Ramsey watched her closely and said, “You sound sure about that.”

Making her way slowly toward Ramsey she gave him the book. “I have a calendar for every year of my life here,” she said. “Originally I kept them as part of an agreement between Hank and me, a plan we had to

keep close to each other. The three years he was overseas, I cataloged my days so that I could share them with him. After…well, I was so used to keeping the books that I continued to do so. I thought about quitting a number of times, but I like having them there. I never married, never had children. There’s no one to help me remember the things an old lady might forget. I’ve got my books to remind me.”

Ramsey looked at the entry for October 13, 1987. Amelia had been home that day waiting on a delivery of fabric she was using to make dresses for the church disaster-relief closet. The fabric had arrived at two and she’d had the first dress done by six.

And she’d watched the news.

“You wrote about the little girl who was kidnapped.”

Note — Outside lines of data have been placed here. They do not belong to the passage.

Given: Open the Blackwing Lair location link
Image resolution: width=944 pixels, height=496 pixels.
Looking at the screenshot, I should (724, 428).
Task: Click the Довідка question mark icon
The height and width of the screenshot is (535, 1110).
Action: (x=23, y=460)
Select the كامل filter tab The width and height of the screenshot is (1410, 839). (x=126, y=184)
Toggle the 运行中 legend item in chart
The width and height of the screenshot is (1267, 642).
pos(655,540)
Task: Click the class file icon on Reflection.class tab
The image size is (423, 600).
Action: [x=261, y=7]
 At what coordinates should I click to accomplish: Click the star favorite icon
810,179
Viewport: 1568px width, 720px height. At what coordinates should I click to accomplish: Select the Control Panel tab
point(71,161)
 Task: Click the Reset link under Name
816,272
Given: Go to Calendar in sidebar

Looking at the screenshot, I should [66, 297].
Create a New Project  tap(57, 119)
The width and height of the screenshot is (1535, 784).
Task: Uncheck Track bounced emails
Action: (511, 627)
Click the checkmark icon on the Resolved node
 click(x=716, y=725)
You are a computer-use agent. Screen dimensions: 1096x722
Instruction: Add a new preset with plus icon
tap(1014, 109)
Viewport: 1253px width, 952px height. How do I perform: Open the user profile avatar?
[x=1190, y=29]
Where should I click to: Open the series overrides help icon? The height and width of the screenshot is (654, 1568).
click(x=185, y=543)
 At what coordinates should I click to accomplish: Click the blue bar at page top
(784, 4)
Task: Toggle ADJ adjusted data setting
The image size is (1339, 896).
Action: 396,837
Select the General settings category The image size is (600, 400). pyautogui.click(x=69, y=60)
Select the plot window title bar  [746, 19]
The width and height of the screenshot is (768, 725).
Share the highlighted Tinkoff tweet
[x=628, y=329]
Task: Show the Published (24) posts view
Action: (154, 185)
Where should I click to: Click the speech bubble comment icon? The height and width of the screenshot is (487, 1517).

“Claire Sanderson, yes,” Amelia said. “She was from right here in Comfort Cove and close to home, you know? I felt her disappearance personally, like it happened to me. Followed the case for years. Her mama and sister lived here and I could just imagine how it would feel, always waiting…?.

“I used to think I might run into them someday, but then I heard they were speaking locally and I didn’t go. I just hurt too much for them. I couldn’t go see them hurt.”